» **Exercise aim**: Go through each line of the entries below and tally those containing the string "computer"; give only the total.

Records for processing below:

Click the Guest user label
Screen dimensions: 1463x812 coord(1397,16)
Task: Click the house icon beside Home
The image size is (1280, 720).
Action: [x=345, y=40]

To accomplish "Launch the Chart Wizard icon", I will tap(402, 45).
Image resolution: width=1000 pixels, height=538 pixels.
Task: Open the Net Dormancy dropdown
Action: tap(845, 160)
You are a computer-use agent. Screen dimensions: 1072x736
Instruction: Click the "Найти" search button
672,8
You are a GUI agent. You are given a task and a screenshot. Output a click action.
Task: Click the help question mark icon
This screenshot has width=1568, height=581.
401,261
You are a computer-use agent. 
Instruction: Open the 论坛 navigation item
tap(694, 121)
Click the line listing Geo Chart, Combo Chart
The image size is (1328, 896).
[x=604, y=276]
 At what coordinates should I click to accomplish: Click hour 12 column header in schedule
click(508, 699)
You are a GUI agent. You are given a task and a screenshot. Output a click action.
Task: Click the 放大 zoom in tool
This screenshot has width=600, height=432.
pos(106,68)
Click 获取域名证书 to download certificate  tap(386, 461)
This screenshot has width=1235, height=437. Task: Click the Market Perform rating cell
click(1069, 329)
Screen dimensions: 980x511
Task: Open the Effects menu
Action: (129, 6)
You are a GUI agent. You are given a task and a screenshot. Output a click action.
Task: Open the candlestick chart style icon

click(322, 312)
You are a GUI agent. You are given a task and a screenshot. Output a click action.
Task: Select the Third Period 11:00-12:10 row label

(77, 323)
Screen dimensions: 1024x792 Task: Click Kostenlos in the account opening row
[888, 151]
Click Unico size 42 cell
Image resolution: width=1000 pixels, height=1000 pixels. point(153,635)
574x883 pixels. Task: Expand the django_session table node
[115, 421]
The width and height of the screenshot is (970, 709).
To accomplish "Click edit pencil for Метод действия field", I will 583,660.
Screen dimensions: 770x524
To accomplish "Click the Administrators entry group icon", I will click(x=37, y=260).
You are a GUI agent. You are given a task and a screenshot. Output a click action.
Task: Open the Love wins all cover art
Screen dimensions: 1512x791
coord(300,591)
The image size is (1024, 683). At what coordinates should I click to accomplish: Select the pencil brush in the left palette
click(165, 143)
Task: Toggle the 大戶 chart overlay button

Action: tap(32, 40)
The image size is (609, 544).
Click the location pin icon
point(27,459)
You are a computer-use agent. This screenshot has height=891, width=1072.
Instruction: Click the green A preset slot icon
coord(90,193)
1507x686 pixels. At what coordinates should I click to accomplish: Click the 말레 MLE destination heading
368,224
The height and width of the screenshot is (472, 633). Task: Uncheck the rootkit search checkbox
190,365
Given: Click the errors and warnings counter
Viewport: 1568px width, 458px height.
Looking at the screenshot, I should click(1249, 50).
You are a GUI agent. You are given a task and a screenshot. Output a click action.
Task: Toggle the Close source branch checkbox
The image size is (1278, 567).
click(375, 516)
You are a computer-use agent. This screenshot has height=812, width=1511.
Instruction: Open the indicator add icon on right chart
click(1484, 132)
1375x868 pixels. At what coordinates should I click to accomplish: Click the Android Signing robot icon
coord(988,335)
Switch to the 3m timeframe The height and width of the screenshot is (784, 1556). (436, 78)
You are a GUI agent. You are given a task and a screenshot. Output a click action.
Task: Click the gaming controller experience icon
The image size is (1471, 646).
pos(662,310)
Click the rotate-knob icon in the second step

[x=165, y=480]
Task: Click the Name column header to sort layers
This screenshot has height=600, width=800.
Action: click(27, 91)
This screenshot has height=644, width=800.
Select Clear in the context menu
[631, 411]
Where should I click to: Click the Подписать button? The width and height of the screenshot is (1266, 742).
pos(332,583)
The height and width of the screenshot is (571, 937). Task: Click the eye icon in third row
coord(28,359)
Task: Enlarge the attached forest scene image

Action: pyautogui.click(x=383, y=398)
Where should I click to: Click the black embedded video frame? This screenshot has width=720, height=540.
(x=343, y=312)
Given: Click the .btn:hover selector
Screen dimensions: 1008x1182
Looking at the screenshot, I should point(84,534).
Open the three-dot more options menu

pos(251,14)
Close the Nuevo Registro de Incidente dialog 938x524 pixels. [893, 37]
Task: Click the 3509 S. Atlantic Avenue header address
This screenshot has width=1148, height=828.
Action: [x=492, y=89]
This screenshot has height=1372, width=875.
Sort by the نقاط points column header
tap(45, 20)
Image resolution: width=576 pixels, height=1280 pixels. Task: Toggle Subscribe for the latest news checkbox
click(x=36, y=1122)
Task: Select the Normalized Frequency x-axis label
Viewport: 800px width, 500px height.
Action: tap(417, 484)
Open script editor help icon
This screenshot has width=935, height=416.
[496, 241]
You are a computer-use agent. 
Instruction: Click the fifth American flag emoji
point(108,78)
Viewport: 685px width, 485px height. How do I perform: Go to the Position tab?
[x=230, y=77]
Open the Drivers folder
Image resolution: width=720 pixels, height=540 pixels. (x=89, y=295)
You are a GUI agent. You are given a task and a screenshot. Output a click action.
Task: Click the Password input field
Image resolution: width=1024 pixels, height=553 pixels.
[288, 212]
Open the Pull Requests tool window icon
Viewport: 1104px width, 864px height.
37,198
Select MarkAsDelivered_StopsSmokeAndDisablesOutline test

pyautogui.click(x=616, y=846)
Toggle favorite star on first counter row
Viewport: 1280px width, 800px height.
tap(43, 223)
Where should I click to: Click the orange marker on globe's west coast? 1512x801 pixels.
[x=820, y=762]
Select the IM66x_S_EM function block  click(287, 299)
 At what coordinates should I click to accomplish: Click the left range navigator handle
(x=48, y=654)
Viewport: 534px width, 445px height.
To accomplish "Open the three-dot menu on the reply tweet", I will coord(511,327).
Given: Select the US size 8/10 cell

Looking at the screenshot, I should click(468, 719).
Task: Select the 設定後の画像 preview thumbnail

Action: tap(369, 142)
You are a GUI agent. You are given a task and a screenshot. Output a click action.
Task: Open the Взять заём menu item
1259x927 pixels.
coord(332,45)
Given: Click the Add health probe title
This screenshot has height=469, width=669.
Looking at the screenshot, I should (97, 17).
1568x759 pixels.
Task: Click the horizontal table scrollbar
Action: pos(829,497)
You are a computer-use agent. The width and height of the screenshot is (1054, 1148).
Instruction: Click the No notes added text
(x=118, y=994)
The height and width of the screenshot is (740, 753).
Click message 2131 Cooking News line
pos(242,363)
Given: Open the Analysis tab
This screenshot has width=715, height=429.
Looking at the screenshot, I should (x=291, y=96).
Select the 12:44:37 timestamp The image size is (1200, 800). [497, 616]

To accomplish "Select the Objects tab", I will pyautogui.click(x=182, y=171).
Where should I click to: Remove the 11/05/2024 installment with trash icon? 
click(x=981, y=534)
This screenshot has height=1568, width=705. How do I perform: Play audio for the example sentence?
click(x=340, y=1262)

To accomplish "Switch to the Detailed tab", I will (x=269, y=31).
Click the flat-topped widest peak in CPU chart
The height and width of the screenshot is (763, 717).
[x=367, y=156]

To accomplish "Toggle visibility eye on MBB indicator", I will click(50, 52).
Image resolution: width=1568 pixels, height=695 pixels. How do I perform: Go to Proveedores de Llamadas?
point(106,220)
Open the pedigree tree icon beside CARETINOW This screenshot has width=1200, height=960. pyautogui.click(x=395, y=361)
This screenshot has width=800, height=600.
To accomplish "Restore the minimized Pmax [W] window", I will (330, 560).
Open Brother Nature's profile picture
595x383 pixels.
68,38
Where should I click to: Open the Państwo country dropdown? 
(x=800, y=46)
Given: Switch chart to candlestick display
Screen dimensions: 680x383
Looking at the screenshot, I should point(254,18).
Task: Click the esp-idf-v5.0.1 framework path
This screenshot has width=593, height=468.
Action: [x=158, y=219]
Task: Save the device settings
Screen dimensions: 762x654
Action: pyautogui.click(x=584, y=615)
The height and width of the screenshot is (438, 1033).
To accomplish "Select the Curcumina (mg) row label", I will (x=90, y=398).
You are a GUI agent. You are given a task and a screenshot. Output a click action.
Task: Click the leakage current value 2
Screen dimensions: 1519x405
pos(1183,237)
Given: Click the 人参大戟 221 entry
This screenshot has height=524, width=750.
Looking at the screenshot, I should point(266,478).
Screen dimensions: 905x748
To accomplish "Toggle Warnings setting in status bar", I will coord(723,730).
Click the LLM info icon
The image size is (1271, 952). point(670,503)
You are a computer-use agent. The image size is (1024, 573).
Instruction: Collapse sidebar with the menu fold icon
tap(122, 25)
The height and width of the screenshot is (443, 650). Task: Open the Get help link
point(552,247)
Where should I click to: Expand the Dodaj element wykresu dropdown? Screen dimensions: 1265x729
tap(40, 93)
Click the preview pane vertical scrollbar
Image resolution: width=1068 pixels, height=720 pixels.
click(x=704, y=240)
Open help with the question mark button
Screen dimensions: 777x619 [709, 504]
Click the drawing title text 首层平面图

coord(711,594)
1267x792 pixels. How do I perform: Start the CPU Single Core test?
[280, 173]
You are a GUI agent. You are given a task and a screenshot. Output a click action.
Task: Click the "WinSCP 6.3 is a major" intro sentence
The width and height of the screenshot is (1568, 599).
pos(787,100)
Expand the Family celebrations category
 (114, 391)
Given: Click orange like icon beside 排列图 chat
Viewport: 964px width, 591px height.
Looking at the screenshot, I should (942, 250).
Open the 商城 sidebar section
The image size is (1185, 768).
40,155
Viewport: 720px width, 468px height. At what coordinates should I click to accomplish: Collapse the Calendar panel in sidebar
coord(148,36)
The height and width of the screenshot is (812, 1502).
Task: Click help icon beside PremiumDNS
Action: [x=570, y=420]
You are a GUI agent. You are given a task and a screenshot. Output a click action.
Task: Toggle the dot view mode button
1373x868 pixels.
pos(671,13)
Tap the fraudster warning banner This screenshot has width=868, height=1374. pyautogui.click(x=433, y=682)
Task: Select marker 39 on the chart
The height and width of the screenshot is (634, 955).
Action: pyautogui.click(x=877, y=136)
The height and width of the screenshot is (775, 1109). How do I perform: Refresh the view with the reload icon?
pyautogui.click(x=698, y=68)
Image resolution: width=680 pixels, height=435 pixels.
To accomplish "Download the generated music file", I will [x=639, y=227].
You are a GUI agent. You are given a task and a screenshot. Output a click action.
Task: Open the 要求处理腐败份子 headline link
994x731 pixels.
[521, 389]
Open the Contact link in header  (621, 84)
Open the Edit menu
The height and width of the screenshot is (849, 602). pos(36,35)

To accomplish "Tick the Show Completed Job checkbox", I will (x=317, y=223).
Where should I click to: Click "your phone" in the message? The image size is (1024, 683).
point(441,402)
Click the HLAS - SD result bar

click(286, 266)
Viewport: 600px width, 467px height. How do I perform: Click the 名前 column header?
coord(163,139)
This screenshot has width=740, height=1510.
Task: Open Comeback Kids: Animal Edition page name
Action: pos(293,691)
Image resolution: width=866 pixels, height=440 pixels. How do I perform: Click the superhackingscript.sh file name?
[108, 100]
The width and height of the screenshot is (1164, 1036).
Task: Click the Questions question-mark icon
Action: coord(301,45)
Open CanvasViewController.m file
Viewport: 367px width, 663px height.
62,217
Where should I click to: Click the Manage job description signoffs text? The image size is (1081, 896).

End of Records for processing.

» **Written reply**: 7